Задания:
1. Ответьте на вопросы по тексту о поэтике сновидений у Мандельштама.
(а) Кто, по словам автора, точнее всех определил поэтический метод Мандельштама?
(б) Какую прозу Мандельштама автор называет написанной на полях романа?
(в) По мотивам какого стихотворения Гумилева, согласно тексту, увиден сон в «Турчанке»?
2. Продолжите текст о поэтике сновидений у Мандельштама, начав сразу после последних приведенных строк.
=== Исходный текст ===
Войти на БыковФМ через
Закрыть

Что вы можете сказать о поэтике сновидений в стихах Осипа Мандельштама?

Дмитрий Быков
>250

Я как раз делал доклад о поэтике сновидения на симпозиуме «Страх и муза», для конгрессеа по Мандельштаму. в нем я говорил вот о чем: точнее всех поэтический метод Мандельштама определил Блок, сказавший, что это «сны, лежащие в области искусства только». Это действительно поэтика сна. Но не хотелось бы здесь впадать в такое романтическое бла-бла-бла, говоря о прелести сновидения. Лучшие зрелые стихи Мандельштама — это сны, увиденные по мотивам мировой культуры. «Ламарк» — страшный сон, в котором герой путешествует по схеме Ламарка, увидев ее в реальности, и видит сон, как мы прошли разряды насекомых с наливными рюмочками глаз. Это, конечно, страшный сон — «у кого зеленая могила, красное дыханье, гибкий смех». Так мне видится иррациональные образы.

Наиболее точно, как всегда, этот метод раскрыт в прозе Мандельштама, потому что «Египетская марка» — гениальная, на мой взгляд, проза — это именно проза, написанная на полях романа. Романа нет, он угадывается по маргиналиям, которые есть в этой прозе. Сюжет прослеживается, точно так же, как у Улитина, например, ход мысли, всегда восстановимый, прослеживается по случайным обмолвкам, словечкам, возникающим на бумаге. Человек о чем-то думает и сам с собой разговаривает вслух. Это автоматическое письмо, безусловно, но сюжет мысли проследить можно.

Это сон, увиденный о главной теме размышления. Такой сон — стихотворение Мандельштама «Турчанка»: в нем он видит сон явно по мотивам стихотворения Гумилева «Константинополь». Отсюда и «не звучит утопленница-речь». Рифма и ритмика («речь — плеч») взята из блоковской «Королевны», отзвуки которой очень слышны в стихотворении, но сама тема — это, конечно, «Константинополь»:

Сегодня ночью, на дно залива
Швырнут неверную жену,
Жену, что слишком была красива
И походила на луну.
=== Собранные данные ===
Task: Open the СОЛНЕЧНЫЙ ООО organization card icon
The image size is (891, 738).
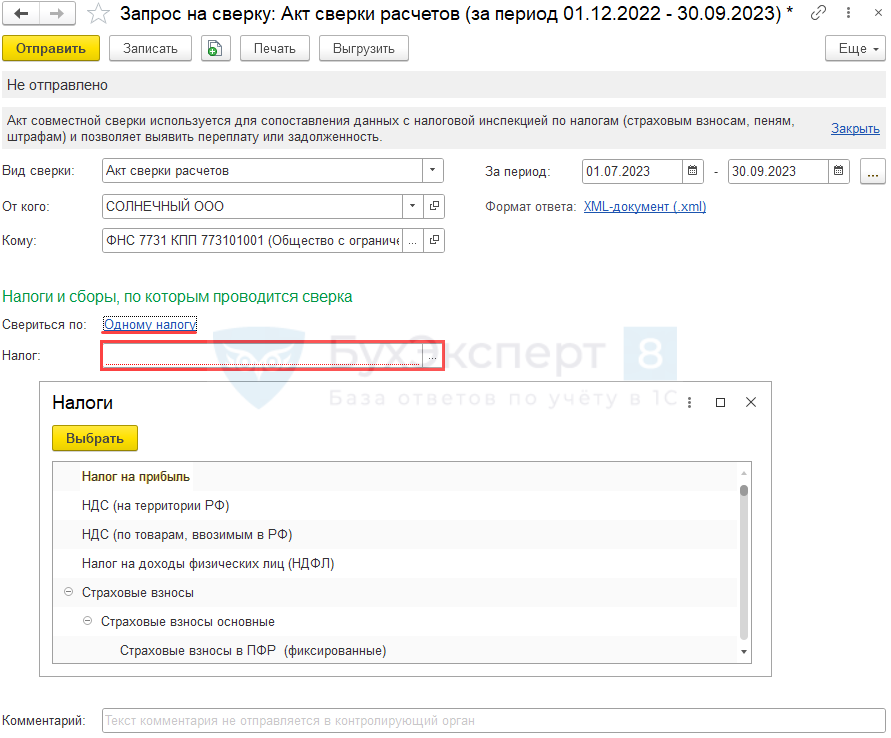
===
Ответы:
1.
(а) Блок.
(б) «Египетская марка».
(в) «Константинополь».

2.
Отсюда — «не серчай, турчанка дорогая: я с тобой в глухой мешок сошьюсь». Вообще турецкие сны Мандельштама — это всегда сны о несвободе. Вот самое мое любимое:

Бежит волна, волной волне хребет ломая,
кидаясь на луну в невольничьей тоске…

Это константинопольские, стамбульские пейзажи, страшные сны о несвободе. «Быть может, мы — Айя-София с бесчисленным множеством глаз». Ведь Айя-София — это мы, мы — константинопольская церковь, превращенная в мечеть. Мы — Айя-София в том смысле, что мы — палимпсест. Мы текст, написанный поверх другого текста. Сон — это всегда палимпсест. Вот об этом я и хотел говорить; Сон — это всегда текст поверх текста. Почему? Потому что у Фрейда в «Толковании сновидений» сказано: «Пересказывая сон, мы почти всегда подменяем его содержание». Мы увидели во сне не то, что помним. Мы объясняем сон задним числом, вчитывая туда дневную логику. Но в ночной логике все происходило иначе, поэтому единственный способ запечатлеть сон — это зарисовать его картинки сразу по пробуждении.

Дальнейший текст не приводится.